En 2014, la souveraine a donc emprunté "un Eurostar régulier" avec "simplement une partie d'un wagon qui avait été réservé pour l'usage de la reine". À l'arrivée à la gare du Nord, les passagers ont été "bloqués pendant quelques minutes, le temps qu'Elizabeth II sorte de la gare". Si le roi Charles a préféré l'avion cette fois-ci, il devrait tout de même se rendre à Bordeaux, deuxième étape de son voyage en France, par le train.

Quant à Elizabeth II, elle avait tout de même fait suivre une Bentley de la cour, dont elle préférait le confort, pour assurer ses déplacements.

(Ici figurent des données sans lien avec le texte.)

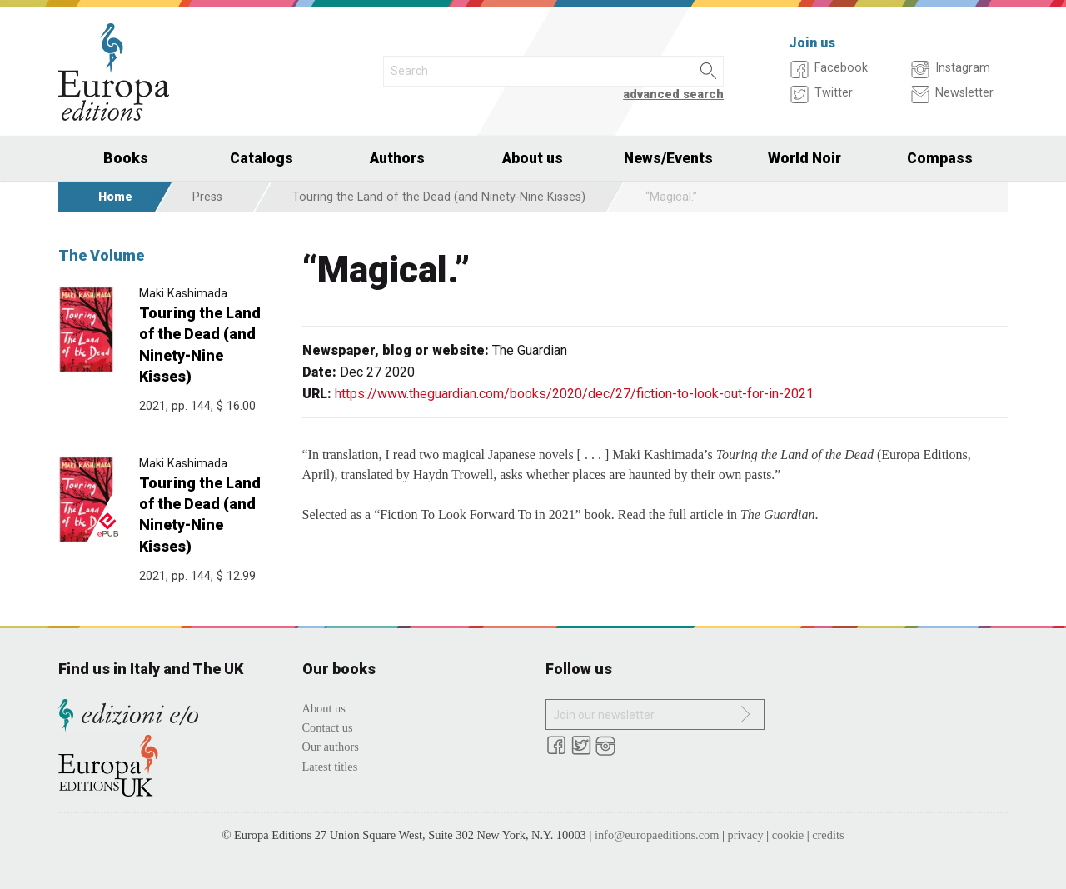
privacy (746, 835)
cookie (788, 835)
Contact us (327, 727)
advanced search (673, 94)
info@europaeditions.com (657, 835)
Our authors (330, 746)
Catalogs (261, 158)
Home (115, 197)
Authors (397, 158)
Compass (940, 158)
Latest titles (330, 766)
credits (828, 835)
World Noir (804, 158)
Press (207, 197)
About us (532, 158)
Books (125, 158)
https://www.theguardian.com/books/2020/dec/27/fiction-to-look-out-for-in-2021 (574, 394)
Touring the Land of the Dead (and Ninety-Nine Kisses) (438, 197)
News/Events (668, 158)
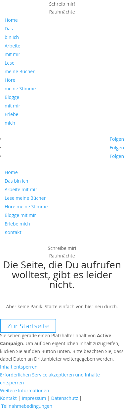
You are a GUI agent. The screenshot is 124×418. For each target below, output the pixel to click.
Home (11, 20)
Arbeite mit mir (21, 189)
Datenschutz (64, 398)
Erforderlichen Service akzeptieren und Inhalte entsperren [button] (50, 379)
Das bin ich (16, 181)
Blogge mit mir (20, 215)
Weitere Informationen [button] (24, 390)
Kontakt (13, 232)
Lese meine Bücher (25, 198)
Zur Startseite (28, 325)
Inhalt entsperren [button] (18, 367)
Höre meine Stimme (26, 206)
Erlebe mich (17, 224)
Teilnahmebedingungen (26, 406)
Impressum (34, 398)
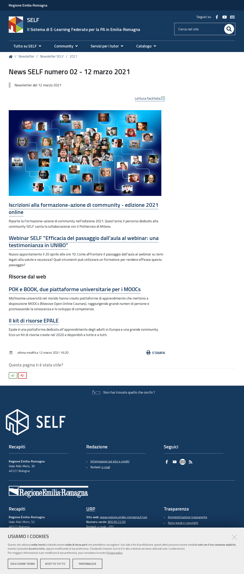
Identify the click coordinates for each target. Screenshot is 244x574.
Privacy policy (114, 553)
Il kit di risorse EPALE (34, 320)
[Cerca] (229, 29)
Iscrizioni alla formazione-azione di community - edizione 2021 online (84, 208)
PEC (111, 526)
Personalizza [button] (87, 564)
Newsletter (26, 56)
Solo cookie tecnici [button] (22, 564)
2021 (73, 56)
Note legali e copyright (183, 522)
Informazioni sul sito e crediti (109, 461)
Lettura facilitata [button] (150, 98)
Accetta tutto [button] (55, 564)
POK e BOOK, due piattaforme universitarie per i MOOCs (75, 289)
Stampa (155, 352)
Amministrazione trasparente (187, 517)
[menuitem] (29, 46)
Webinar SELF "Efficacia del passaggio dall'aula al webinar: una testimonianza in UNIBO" (84, 241)
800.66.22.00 (117, 521)
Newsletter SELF (52, 56)
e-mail (106, 467)
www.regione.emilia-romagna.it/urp (123, 517)
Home (11, 56)
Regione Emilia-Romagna (28, 5)
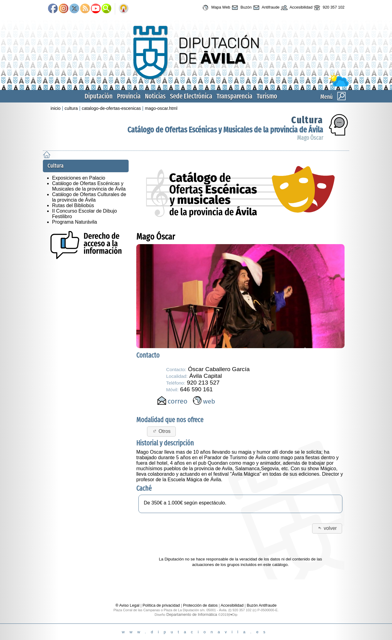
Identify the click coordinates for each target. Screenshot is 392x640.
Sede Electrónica (191, 96)
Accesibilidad (296, 7)
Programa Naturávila (74, 222)
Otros (161, 431)
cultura (71, 108)
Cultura (307, 120)
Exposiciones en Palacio (78, 177)
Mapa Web (215, 7)
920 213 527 (203, 382)
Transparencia (234, 96)
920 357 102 (328, 7)
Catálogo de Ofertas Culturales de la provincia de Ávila (89, 197)
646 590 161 (196, 389)
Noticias (155, 96)
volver (327, 528)
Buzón (241, 7)
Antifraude (266, 7)
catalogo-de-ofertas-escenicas (111, 108)
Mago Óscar (310, 137)
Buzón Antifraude (262, 605)
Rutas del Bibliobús (73, 205)
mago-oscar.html (161, 108)
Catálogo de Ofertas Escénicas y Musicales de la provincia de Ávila (225, 130)
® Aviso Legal (128, 605)
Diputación (99, 96)
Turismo (267, 96)
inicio (56, 108)
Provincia (129, 96)
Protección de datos (200, 605)
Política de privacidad (161, 605)
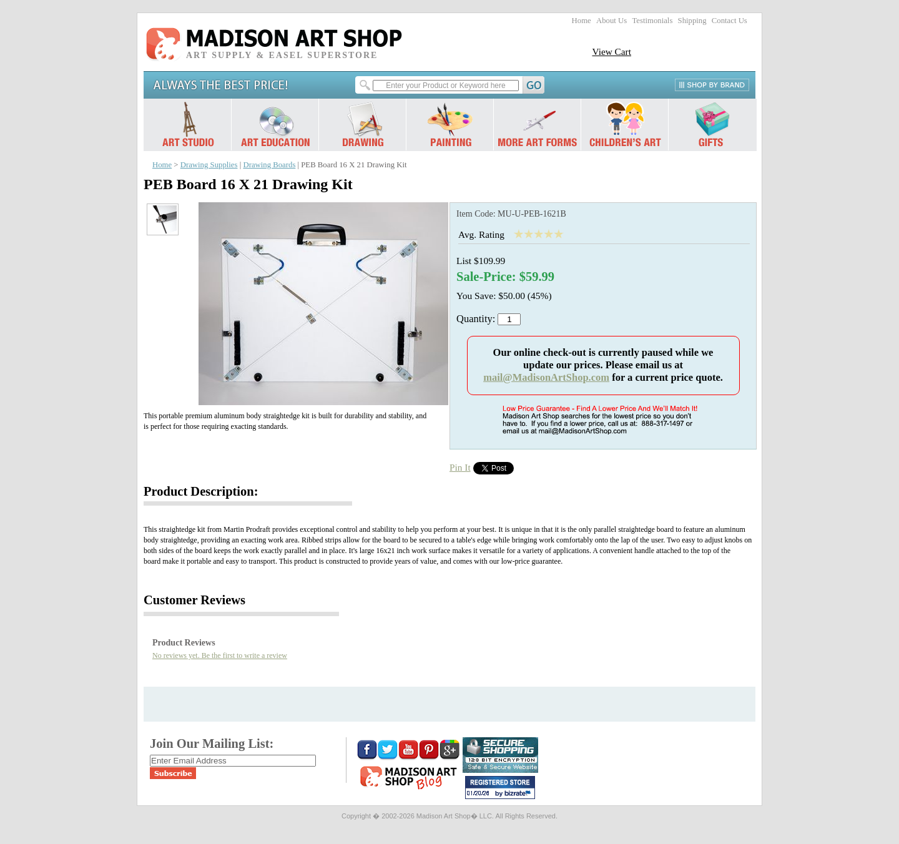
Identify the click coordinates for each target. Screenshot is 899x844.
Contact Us (729, 20)
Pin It (460, 467)
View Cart (611, 51)
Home (581, 20)
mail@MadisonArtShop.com (546, 377)
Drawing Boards (269, 164)
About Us (611, 20)
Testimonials (652, 20)
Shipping (692, 20)
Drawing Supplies (209, 164)
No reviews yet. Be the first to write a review (219, 655)
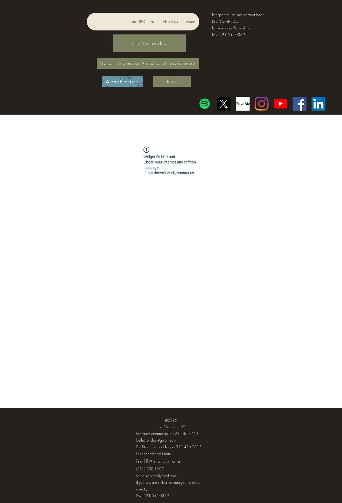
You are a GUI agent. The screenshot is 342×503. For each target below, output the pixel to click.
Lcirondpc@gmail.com (153, 453)
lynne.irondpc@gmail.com (232, 27)
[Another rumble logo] (243, 104)
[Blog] (172, 81)
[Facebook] (299, 104)
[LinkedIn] (318, 104)
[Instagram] (262, 104)
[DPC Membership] (149, 43)
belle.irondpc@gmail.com (156, 440)
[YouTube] (280, 104)
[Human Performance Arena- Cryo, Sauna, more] (148, 63)
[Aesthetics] (122, 81)
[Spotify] (205, 104)
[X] (224, 104)
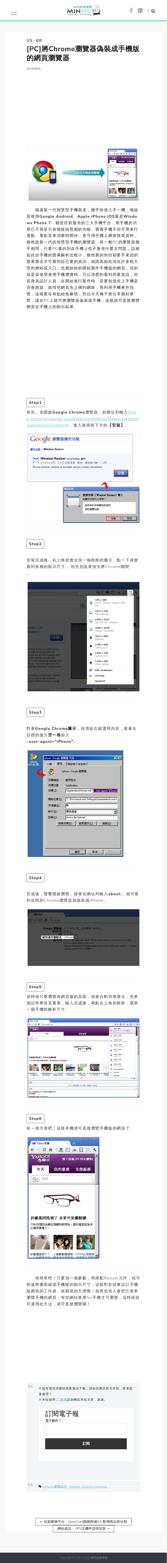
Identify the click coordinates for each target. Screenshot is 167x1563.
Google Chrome (94, 1486)
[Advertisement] (83, 105)
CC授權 (61, 1399)
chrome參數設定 (55, 1486)
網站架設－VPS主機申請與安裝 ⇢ (83, 1528)
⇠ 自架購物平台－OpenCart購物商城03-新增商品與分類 (83, 1521)
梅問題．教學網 (83, 11)
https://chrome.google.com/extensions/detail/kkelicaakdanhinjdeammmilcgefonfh (83, 419)
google (74, 1486)
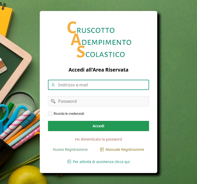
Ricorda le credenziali (69, 114)
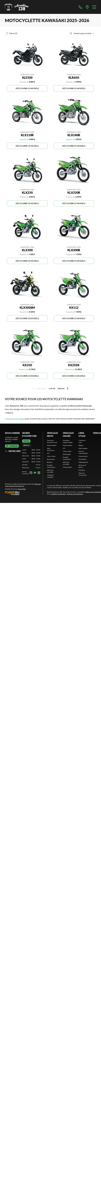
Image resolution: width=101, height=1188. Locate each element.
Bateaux (49, 462)
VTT (48, 453)
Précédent (39, 388)
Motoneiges (67, 454)
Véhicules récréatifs (50, 471)
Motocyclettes (52, 445)
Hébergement (83, 462)
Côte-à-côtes (51, 456)
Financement (67, 467)
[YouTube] (34, 472)
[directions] (87, 7)
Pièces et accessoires (83, 474)
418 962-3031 (13, 451)
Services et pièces (82, 466)
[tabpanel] (31, 459)
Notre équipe (83, 448)
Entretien (82, 470)
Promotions (83, 459)
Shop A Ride (22, 489)
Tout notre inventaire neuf (52, 441)
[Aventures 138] (16, 7)
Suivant (63, 388)
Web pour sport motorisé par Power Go (23, 485)
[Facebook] (30, 472)
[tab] (26, 441)
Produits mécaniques (51, 466)
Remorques (51, 459)
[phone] (80, 7)
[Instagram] (38, 472)
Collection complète (50, 476)
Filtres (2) (11, 33)
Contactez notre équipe (15, 418)
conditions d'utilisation (58, 494)
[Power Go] (24, 493)
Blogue (81, 445)
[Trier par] (82, 33)
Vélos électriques (51, 449)
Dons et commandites (83, 452)
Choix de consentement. (75, 494)
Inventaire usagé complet (67, 441)
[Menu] (94, 6)
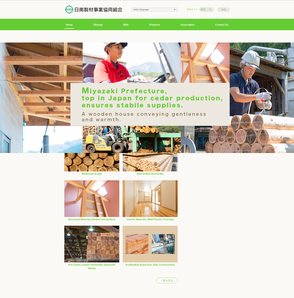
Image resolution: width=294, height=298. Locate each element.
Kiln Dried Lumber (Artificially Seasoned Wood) (91, 266)
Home (69, 24)
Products (154, 24)
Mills (126, 24)
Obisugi (98, 24)
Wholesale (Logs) (92, 173)
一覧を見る (167, 280)
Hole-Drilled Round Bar (150, 173)
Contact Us (221, 24)
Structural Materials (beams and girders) (91, 219)
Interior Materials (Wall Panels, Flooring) (150, 219)
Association (188, 24)
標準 (203, 9)
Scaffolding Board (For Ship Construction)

"Mais pour la descente des Champs-Elysées avec la grande escorte de la Garde républicaine et le président de la République, il fallait évidemment que ce soit une voiture française, le président n'allait pas monter dans une Bentley", raconte Laurent Stefanini. "Nous avons trouvé parmi nos voitures du parc la présidence de la République, une voiture suffisamment haute pour pouvoir accueillir également le chapeau de la reine."

Où faire dormir le roi durant sa visite?

"La tradition veut qu'il séjourne dans son ambassade, qui est à deux pas de l'Élysée, rue du Faubourg-Saint-Honoré", précise l'ancien chef du protocole.

"Elle est suffisamment vaste, c'est un vrai petit palais qui a été agrandi au 19e et au début du 20e siècle", décrit Laurent Stefanini. "C'est une tradition qui remonte un peu plus d'un siècle et au roi Édouard VII (fils de la reine Victoria, NDLR)."

Qui inviter au dîner d'État?

La liste des personnalités invitées au dîner d'Etat - programmé ce mercredi soir à Versailles - est "établie d'un commun accord" entre la France et le Royaume-Uni. "C'est d'abord la puissance invitante, donc le président de la République" qui dresse une liste de personnalités à inviter, décrit Laurent Stefanini.

"Il y a des membres du gouvernement, mais aussi une partie des corps constitués, souvent le grand chancelier de la Légion d'honneur, le secrétaire perpétuel de l'Académie française... Il y a également les milieux économiques, les milieux culturels et ceux pour qui la relation bilatérale franco-britannique compte énormément."

Au début du dîner, chaque convive est présenté au roi, indique Paul Poulade, chef du protocole en 2001. Et si les invitations arrivent tard, les invités n'ont généralement aucun mal à se libérer, ajoute avec humour Laurent Stefanini.

Que servir lors du dîner d'État?

Pour ce qui est du menu, il est là aussi proposé par la France, et tient compte des éventuelles recommandations alimentaires fournies par l'ambassade du Royaume-Uni.

"Le président de la République et son épouse auront soigneusement préparé ce repas - le choix des mets et le choix des vins", assure Laurent Stefanini. "Ils auront probablement soumis au protocole royal britannique ou même peut-être directement (au roi et à la reine), puisqu'ils ont eu ces derniers mois plusieurs fois l'occasion de se rencontrer. Ces choix seront donc validés par la partie britannique."

Du vin de Bordeaux devrait lui être servi, selon Paul Poulade. Le roi doit en effet visiter vendredi, au dernier jour de sa visite d'État, un vignoble dans la région.

Lors de la visite de la reine en 2014, du foie gras lui avait été servi, ce qui ne devrait pas être le cas pour Charles, qui a banni le foie gras de toutes les résidences royales", La souveraine, elle "affectionnait un très bon foie gras aux truffes dont elle avait conservé le souvenir de sa première visite d'État en 1957". "On se sentait un peu obligés, par sortes de symboles gastronomiques, de lui en servir", se souvient Laurent Stefanini.

Comment éviter les incidents diplomatiques?

Lors des visites d'Elizabeth II en France, des présidents français - Georges Pompidou en 1972 et Jacques Chirac en 2004 - ont commis l'un des pires impairs: toucher la reine. Pas de quoi en faire incident diplomatique pour autant, assure Laurent Stefanini, qui voit là une "petite maladresse".

Le risque est de toute façon moindre avec Charles III. "C'est quelqu'un de très facile, de très courtois, de très ouvert, très attentif aux autres et pas du tout formaliste ou raide", observe l'ancien chef du protocole. Il est plus tactile, et l'on n'est pas dans "cette même sacralisation du corps du roi", abonde Thomas Pernette, spécialiste de l'étiquette royale et auteur de Manuel de survie royal et de bonnes manières (éditions EPA).